--- START ---

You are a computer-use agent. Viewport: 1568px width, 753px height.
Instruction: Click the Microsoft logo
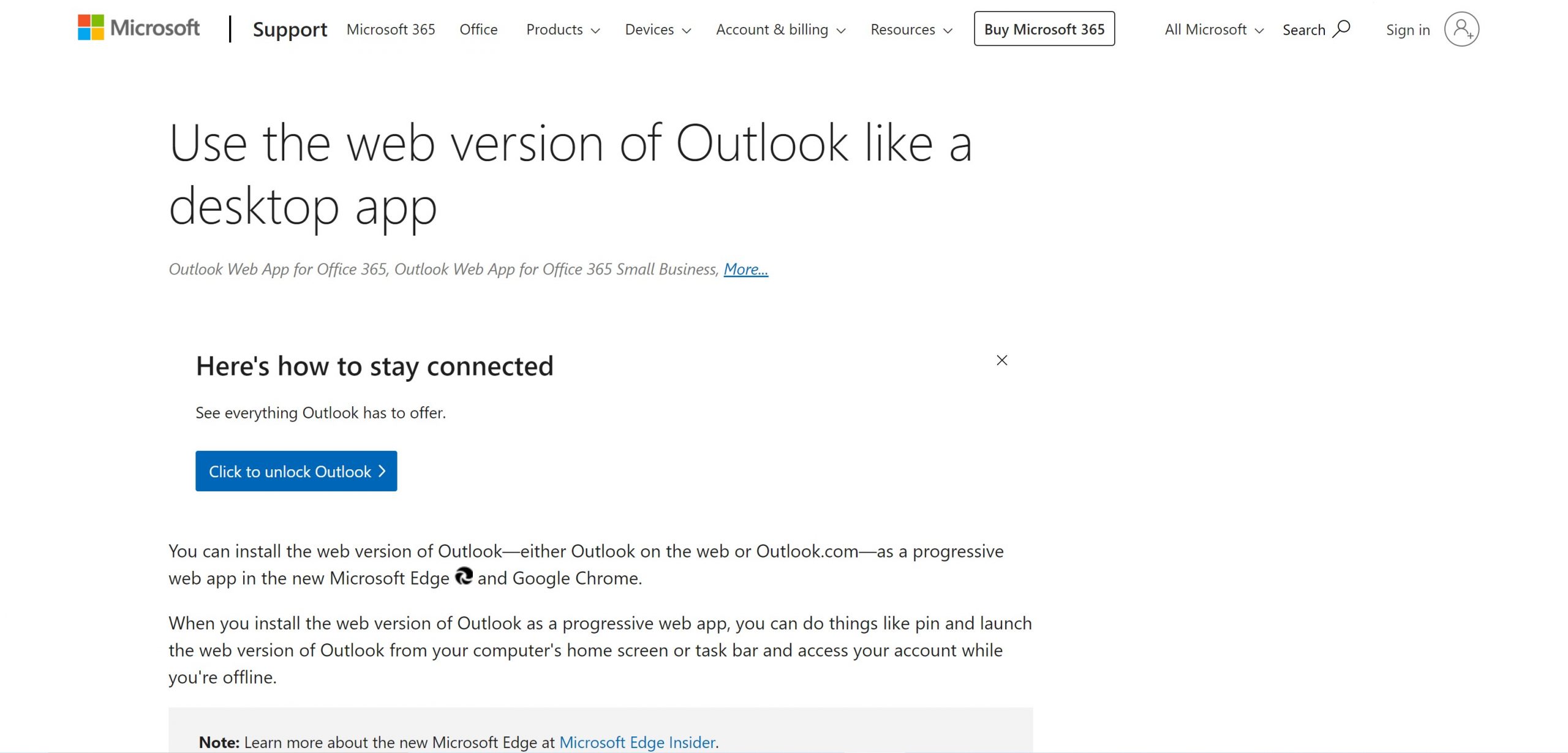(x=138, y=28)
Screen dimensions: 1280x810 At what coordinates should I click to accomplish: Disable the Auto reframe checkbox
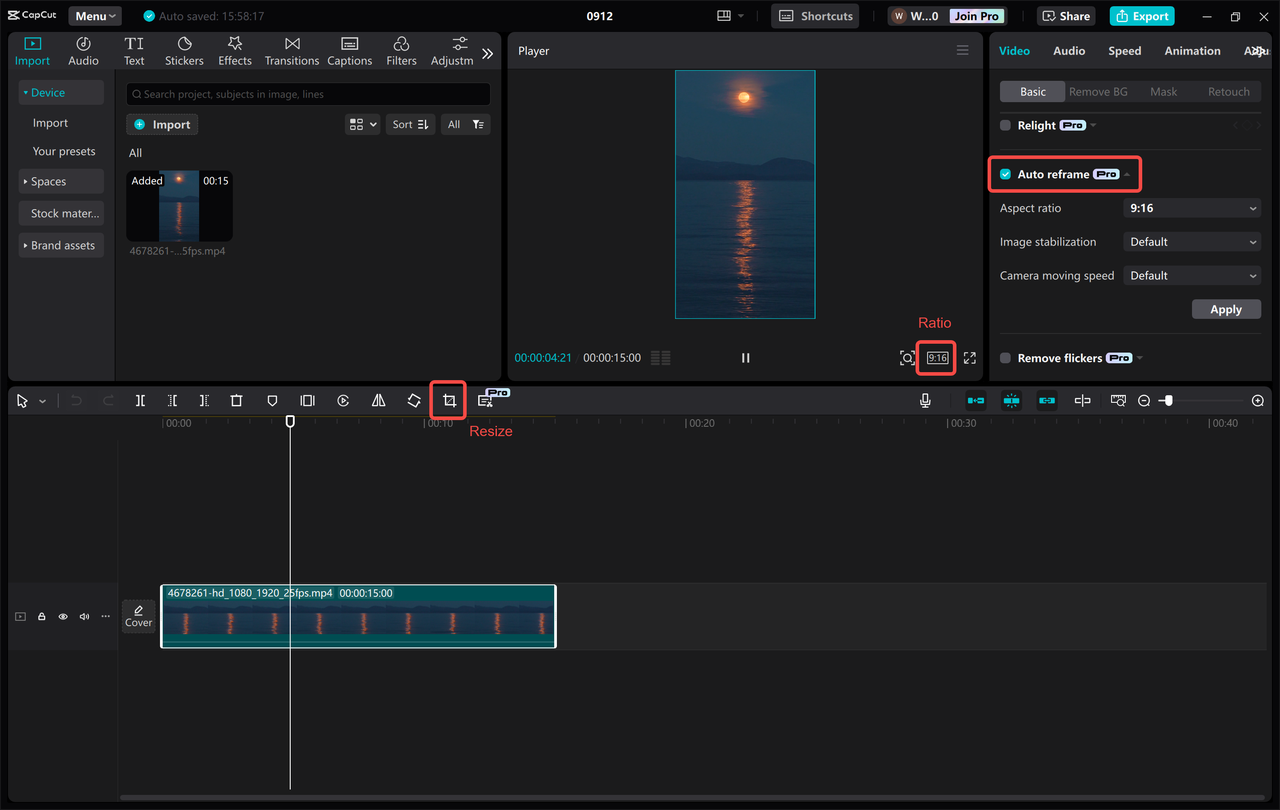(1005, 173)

--- END ---

Your goal:
The records above should be written out in full and unchanged, except that pictures are dropped.

Solution to this problem:
You are a computer-use agent. Viewport: 1568px width, 753px height.
Instruction: Click the Microsoft logo
(x=138, y=28)
Screen dimensions: 1280x810 At what coordinates should I click to accomplish: Disable the Auto reframe checkbox
(1005, 173)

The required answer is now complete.